Kiver (1975) has reviewed other hazards that face visitors to the Mt Baker crater caves. They include rockfall into entrances on the crater margin, pools of boiling water, flakefall and the collapse of large blocks of ice, and floor sediment that liqifies when trodden upon. Oxygen levels have been found to be very low on some occasions, CO2 levels high, and SO2 levels of up to 57.3ppm have been recorded (Kiver, Snavely and Snavely 1977). Atmospheric conditions in these caves become still more hazardous in winter when some entrances become plugged by snow. My own limited exploration of the main outflow cave from the crater lake of Mt Ruapehu revealed another potential hazard (Kiernan 1979a). The lake temperature is generally in the range 20-40°C but extremes of 10-60°C have been recorded, and it is known to have frozen on two occasions. The water is highly acidic, with a pH of 0.8-1.5 (Williams 1986). After having been stopped by a short vertical cascade of warm, acid water in an ice passage 4m high and 9m wide, I returned the following day to find that the previously still, grey waters of the crater lake were all but obscured by steam, but for occasional huge, yellow upwellings that spread from the centre of the lake across its surface; a hydrothermal event just over two weeks later saw material hurled 600m above lake level. Clearly flow surges and major water chemistry changes are probably the norm at times and conditions in the cave have the potential to change fairly quickly.

Conclusions

It is now 100 years since publication of Russell's classic description of karst in the Malaspina Glacier. Over that century many karst caves have been explored and we have gained much scientific insight into the evolution and management of karst landscapes. That advance has not been matched by improvements in our knowledge of glacier caves and melt-karst. Much remains to be learned that will not only be of intrinsic interest but will provide glaciological insights and the knowledge upon which glacier cave management can be based. It may well prove that the greatest cave systems on earth are in glaciers rather than in the carbonate rocks with which most cavers and speleologists are preoccupied. In some cases inproved knowledge of glacier cave systems can be of significance in responding to some large scale natural hazards.

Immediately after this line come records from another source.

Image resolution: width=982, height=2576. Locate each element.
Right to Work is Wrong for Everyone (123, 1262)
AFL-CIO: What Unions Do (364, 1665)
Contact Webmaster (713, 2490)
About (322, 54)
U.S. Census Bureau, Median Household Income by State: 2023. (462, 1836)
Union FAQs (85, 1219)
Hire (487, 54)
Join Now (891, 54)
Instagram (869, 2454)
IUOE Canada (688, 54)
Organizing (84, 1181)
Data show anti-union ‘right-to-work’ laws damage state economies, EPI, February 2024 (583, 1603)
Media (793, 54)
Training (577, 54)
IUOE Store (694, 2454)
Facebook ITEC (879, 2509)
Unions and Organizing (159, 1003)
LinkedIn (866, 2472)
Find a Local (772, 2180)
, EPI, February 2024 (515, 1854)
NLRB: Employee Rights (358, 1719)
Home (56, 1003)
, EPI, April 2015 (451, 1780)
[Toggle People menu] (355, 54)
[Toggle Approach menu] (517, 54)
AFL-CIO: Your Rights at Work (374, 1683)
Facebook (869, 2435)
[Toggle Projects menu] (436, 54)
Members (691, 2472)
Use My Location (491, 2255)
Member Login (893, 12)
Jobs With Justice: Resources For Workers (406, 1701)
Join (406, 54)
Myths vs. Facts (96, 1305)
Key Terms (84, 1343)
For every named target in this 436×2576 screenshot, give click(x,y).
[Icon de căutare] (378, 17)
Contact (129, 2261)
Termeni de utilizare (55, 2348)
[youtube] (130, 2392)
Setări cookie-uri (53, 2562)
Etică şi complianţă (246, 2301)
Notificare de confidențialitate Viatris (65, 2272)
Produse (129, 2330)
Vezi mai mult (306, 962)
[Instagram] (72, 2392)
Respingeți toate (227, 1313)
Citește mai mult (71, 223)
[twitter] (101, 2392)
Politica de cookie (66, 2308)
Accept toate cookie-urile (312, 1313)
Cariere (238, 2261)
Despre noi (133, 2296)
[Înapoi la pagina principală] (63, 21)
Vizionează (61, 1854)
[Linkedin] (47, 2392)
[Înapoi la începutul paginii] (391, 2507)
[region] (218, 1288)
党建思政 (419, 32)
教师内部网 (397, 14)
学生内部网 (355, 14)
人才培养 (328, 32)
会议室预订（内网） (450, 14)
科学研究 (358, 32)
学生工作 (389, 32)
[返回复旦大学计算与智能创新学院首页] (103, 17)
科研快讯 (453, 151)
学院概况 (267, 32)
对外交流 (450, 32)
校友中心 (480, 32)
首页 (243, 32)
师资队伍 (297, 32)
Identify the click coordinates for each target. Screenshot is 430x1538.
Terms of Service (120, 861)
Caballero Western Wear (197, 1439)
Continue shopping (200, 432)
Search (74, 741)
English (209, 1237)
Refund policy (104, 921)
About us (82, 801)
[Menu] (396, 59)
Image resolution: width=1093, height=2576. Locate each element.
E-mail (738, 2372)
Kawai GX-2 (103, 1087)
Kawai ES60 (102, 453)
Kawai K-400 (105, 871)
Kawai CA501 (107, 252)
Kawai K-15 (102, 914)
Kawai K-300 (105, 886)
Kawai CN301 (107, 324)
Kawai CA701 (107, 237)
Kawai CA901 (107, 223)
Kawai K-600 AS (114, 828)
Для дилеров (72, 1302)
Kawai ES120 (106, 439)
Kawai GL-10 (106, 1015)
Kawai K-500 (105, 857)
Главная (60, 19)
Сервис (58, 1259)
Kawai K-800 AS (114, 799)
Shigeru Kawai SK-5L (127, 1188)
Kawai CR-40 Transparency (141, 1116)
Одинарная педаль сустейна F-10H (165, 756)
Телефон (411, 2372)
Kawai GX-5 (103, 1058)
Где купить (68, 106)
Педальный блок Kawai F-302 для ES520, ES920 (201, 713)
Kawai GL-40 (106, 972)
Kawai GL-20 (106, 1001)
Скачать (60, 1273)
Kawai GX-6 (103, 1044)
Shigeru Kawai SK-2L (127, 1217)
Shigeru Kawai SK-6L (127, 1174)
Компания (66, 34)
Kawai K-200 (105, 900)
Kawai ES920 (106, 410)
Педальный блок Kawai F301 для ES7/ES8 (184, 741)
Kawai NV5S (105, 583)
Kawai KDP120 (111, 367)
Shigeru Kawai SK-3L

Notwithstanding the limited interest from cavers, in various parts of the world glacier caves are a focus for park users and tourists, and a body of management knowledge already exists. The difficulties that may arise in facilitating visitor use of glacier caves are far from insurmountable. Despite some alarmist attitudes, many glacier caves are safe and the reward for venturing beneath glaciers can be a very worthwhile and quite unique form of visitor experience. Some visitors to alpine areas will enter glacier caves whether managers want them to or not - how many management agencies have the knowledge and expertise to respond to an accident as effectively as they may wish, or the public might expect them to? In this part of the world visitors are presently dissuaded from entering the potentially hazardous outflow caves at places like the Franz Josef and Fox glaciers, but other glacier caves have been tourist attractions in the past and will be again. New opportunities will be identified, including perhaps helicopter access to areas where attractive and safe caves are likely to occur. The continuing development of adventure tourism, and perhaps even the development of tourism in Antarctica, are other possible strands in the evolution of glacier cave utilisation that will demand expertise in the management of these unique and magnificent caves.